Allerdings scheitert wohl die Strafbarkeit der Bild-Redaktion an diesem subjektiven Merkmal. Die Redaktion wollte nicht wirklich, dass der Hund Mitglied wird und abstimmt, sondern wollte auf einen (vermeintlichen oder tatsächlichen) Missstand hinweisen. Dazu war die Methode auch geeignet.

Fraglich ist allerdings, wie groß dieser Missstand wirklich ist: Dass man am Mitgliederentscheid der SPD auch als Nichtberechtigter teilnehmen kann, wenn man kriminellen Aufwand betreibt, sieht zwar erst einmal aus wie ein Skandal. Es ist aber eine ganz ähnliche Manipulation, wie sie auch bei der Briefwahl zu den Parlamenten möglich ist: Dort kann auch ein anderer den Stimmzettel ausfüllen und die Versicherung an Eides statt falsch abgeben – und dies ist ja auch schon häufig passiert (siehe meine Kommentierung der §§ 107 ff. StGB und § 156 StGB im Münchener Kommentar). Solche Manipulationsmöglichkeiten werden allerdings zugunsten einer höheren Wahlbeteiligung hingenommen. Und in der Bild-Zeitung war bislang wenig zu den Manipulationsmöglichkeiten der Briefwahl zu lesen, obwohl die Wahlen viel wichtiger sind als der SPD-Mitgliederentscheid, der rechtlich nur einen unverbindlichen Vorschlag für die Abgeordneten der SPD zur Folge haben wird.

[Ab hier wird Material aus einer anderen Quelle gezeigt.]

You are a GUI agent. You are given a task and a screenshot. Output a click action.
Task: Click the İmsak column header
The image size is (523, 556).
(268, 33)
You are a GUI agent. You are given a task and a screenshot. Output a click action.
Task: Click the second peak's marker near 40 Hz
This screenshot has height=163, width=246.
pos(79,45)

Übrigens: Wer von den SPD-Abgeordneten seinen Hund dazu befragen will (zweimal bellen = "Gro-Ko", dreimal bellen = "No-Gro-Ko"), der darf das tun. Das Grundgesetz hindert ihn jedenfalls nicht.

Update (24.02.2018): Mir wurde von einem SPD-Mitglied dankenswerterweise das Formular der eidesstattlichen Erklärung zur Verfügung gestellt. Ich habe daraufhin auch den Text meines ursprünglichen Beitrags angepasst.